Text block
##############################

Nagios XI – Restarting A LINUX Service With NRPE Part-5

Introduction:

In this part, we are going to  monitor Linux service using Nagiosxi as monitoring tool.

Here are the Ip’s which we are going to use for demo purpose.

110.x.x.69——>Nagios Core Server(Nagiosxi)

110.x.x.67——>Centos as client (machine whose service is going to be monitored).

Configuration on Client Machine:

In this section we are going to doing configuration on centos(i.e on Linux as cilent machine.)

Now,configure 110.x.x.67.
[root@nagios-linux-test~]#yum install epel-release

install_epel-release

[root@nagios-linux-test~]#yum install nagios plugins

install_nagios plugins.png

Now, We need to stop the firewall on both machines(i.e on centos as client m/c and also on nagios server machine.)

To do this use the following command

[root@nagiosclient ~]# service iptables stop

firewall stop.png

Firewall is stopped now.

Now, We need to create the script,which gives us the current status of particular service(i.e Status is either “OK-Running” or “Critical-Not running”).

So,go to the following path to create script file.

[root@nagiosclient ~]# cd /usr/lib64/nagios/plugins/

or

[root@nagiosclient~]#cd /usr/local/nagios/libexec

[root@nagiosclient plugins]#vi check_httpd.sh

and paste following content.

***********************************************

#!/bin/sh
service httpd status | grep running

case $? in
0)
echo “OK httpd is Running”
exit 0
;;
1)
echo “Critical httpd not running”
exit 2
;;
*)
echo “UNKONWN – Failed to connect”
exit 3
;;
esac

************************************************

then press “esc” after that :wq (enter).

Now change the permissions of that “check_httpd.sh” file for that use following command-

[root@nagiosclient plugins]#chmod 777 check_httpd.sh( hit enter)

[root@nagiosclient plugins]#ls

when You type the ls command then color of “check_httpd.sh” file changes from white to green.

##############################

Rows from a pointing dataset:

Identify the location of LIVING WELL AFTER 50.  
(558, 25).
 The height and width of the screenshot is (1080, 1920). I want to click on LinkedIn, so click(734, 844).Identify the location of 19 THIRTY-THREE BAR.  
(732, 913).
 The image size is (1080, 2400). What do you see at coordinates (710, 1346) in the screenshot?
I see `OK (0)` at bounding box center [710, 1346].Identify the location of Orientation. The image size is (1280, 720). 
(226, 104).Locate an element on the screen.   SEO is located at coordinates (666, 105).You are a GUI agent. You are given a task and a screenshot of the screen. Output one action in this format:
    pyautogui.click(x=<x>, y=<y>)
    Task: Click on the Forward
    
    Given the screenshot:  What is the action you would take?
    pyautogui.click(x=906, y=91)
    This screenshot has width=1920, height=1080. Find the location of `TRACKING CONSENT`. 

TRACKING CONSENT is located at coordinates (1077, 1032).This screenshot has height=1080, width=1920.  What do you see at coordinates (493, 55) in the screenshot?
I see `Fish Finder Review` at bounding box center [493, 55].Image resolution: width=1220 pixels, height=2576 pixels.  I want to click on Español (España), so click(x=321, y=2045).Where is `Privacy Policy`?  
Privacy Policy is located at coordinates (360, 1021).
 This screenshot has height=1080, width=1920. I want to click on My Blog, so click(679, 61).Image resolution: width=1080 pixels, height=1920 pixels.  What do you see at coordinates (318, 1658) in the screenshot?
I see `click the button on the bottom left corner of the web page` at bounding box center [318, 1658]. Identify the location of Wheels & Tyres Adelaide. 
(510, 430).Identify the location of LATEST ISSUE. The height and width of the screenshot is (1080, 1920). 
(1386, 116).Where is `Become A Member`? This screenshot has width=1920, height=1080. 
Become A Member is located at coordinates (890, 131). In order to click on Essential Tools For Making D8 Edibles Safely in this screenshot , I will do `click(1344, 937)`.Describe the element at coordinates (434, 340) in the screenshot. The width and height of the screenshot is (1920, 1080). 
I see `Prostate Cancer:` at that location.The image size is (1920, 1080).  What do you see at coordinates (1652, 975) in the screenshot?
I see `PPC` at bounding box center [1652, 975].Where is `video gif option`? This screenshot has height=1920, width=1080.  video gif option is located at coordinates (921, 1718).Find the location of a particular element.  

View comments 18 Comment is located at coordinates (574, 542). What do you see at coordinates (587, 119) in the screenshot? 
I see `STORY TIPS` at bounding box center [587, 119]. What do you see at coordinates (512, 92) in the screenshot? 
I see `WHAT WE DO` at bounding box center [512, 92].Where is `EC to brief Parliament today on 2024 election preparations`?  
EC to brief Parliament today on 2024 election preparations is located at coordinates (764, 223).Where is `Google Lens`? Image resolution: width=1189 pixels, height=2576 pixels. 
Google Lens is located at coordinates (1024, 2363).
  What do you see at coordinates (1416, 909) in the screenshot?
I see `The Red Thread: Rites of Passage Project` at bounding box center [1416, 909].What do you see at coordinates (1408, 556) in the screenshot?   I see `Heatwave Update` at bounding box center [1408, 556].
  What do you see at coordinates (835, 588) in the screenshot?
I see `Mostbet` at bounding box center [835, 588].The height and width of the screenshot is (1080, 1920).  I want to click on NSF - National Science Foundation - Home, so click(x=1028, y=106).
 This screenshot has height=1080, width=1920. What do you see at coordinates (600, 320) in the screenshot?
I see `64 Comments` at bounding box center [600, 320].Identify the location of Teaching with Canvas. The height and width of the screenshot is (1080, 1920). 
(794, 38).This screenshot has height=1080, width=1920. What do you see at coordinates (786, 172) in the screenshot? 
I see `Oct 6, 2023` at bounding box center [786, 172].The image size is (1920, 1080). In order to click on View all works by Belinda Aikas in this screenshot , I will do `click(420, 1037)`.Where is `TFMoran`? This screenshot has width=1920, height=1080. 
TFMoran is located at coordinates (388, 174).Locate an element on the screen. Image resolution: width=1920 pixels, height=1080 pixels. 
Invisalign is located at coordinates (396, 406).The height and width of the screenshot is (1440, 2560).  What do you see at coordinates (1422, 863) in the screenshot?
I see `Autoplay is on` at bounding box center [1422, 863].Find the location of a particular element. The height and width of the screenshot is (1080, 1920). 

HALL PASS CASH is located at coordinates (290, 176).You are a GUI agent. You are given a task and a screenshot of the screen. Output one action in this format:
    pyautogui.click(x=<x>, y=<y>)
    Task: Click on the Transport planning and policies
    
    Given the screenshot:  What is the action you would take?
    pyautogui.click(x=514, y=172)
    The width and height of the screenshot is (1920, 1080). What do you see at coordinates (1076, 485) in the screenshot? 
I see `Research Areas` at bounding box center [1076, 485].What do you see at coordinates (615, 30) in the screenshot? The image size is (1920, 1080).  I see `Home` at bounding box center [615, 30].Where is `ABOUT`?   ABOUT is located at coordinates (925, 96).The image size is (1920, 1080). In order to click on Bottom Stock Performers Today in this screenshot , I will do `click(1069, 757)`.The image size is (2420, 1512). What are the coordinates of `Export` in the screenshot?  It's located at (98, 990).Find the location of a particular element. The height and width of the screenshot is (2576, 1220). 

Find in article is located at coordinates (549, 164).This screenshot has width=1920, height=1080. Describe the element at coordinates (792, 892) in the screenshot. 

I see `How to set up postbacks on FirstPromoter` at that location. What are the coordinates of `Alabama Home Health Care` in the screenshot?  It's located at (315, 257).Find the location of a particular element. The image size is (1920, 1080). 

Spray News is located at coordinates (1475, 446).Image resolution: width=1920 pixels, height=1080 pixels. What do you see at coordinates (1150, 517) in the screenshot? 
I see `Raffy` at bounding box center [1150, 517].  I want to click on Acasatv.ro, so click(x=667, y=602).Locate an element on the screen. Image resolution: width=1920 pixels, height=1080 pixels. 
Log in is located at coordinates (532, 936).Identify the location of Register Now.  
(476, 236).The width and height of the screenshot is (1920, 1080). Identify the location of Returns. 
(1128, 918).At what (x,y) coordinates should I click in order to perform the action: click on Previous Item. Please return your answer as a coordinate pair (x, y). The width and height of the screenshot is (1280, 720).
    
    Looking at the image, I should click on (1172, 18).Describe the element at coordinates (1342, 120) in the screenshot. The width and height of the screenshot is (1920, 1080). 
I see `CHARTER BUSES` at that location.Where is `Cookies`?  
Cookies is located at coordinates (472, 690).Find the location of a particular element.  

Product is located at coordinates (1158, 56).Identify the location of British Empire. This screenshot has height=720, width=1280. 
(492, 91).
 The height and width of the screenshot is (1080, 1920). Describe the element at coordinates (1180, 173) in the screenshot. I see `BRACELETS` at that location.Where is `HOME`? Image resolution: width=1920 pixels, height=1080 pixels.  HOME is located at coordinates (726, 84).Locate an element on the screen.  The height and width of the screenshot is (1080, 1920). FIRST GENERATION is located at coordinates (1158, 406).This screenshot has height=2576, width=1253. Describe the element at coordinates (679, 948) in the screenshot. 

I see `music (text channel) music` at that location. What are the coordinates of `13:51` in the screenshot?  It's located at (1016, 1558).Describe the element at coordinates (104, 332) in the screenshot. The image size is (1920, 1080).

##############################

What to do
1. In the Nagios XI tutorial, which command is given for stopping the firewall?
2. Rewrite the paragraph in the Nagios XI tutorial that begins "Now, We need to create the script" more briefly.
3. Continue the Nagios XI tutorial from its last sentence.
Nothing in the rows is needed here.

Answers to the exercises
1. service iptables stop

2. Next, create a script that reports a service's current status as either "OK-Running" or "Critical-Not running."

3.
Configuring NRPE Command:

First we’ll create a command in the “/usr/local/nagios/etc/nrpe.cfg” file that will perform the restart command. Establish a terminal or SSH session to your Linux server as the root user and execute the following command:

[root@nagiosclient~]#vi /usr/local/nagios/etc/nrpe.cfg

                                            OR

[root@nagiosclient~]#vi /etc/nagios/nrpe.cfg

nrpe_cfg_file path.png

When using the vi editor, to make changes press i on the keyboard first to enter insert mode. Press Esc to exit insert mode.

Go to the end of the file by pressing Shift + G and add the following line:

command[service_restart]=sudo service $ARG1$ restart

add.png

When you have finished, save the changes in vi by typing:->”ESC :wq” and press Enter.

***********************************************************************

OPTIONAL:(Generally No Need to perform This Step upto  next Star Line):

The nagios user will also need to be granted permissions to execute the service command. Execute the following command as root to give NRPE permission to restart services:

echo “nagios ALL = NOPASSWD: `which service`” >> /etc/sudoers

It’s very important to use the back-tick key on your keyboard around the `which service` words above, this key is commonly located to the left of the 1 key.

***********************************************************************

Testing the Commands from Nagios XI Server(From 110.x.x.69):

Now we will test from the Nagios XI server that the command you just added to the NRPE client on the Linux server is working. This example is going to restart the crond service as it is unlikely to cause any issues. Establish a terminal session to your Nagios XI server and execute the following command:

[root@nagiosclient~]#/usr/local/nagios/libexec/check_nrpe -H -p 5666 -c service_restart -a

manually checking.png

You can see from the screenshot that we received back the results from the “service_restart” command, it appears to be working.

Create Event Handler Script:-

Next we need to create a script that will be used by Nagios XI for the event handler. The script will be called “service_restart.sh” and will be located in the “/usr/local/nagios/libexec/” directory on the Nagios XI server. Execute the following command:

[root@nagiosclient~]#vi /usr/local/nagios/libexec/service_restart.sh

When using the vi editor, to make changes press “i”on the keyboard first to enter insert mode. Press “Esc” to exit insert mode.

Now Paste the following:-

************************************************

#!/bin/sh

case “$1” in

OK)

;;

WARNING)

;;

UNKNOWN)

;;

CRITICAL)

/usr/local/nagios/libexec/check_nrpe -H “$2” -p 5666 -c service_restart -a “$3″

;;

esac

exit 0

************************************************

When you have finished, save the changes in vi by typing:->” ESC :wq”

and press Enter.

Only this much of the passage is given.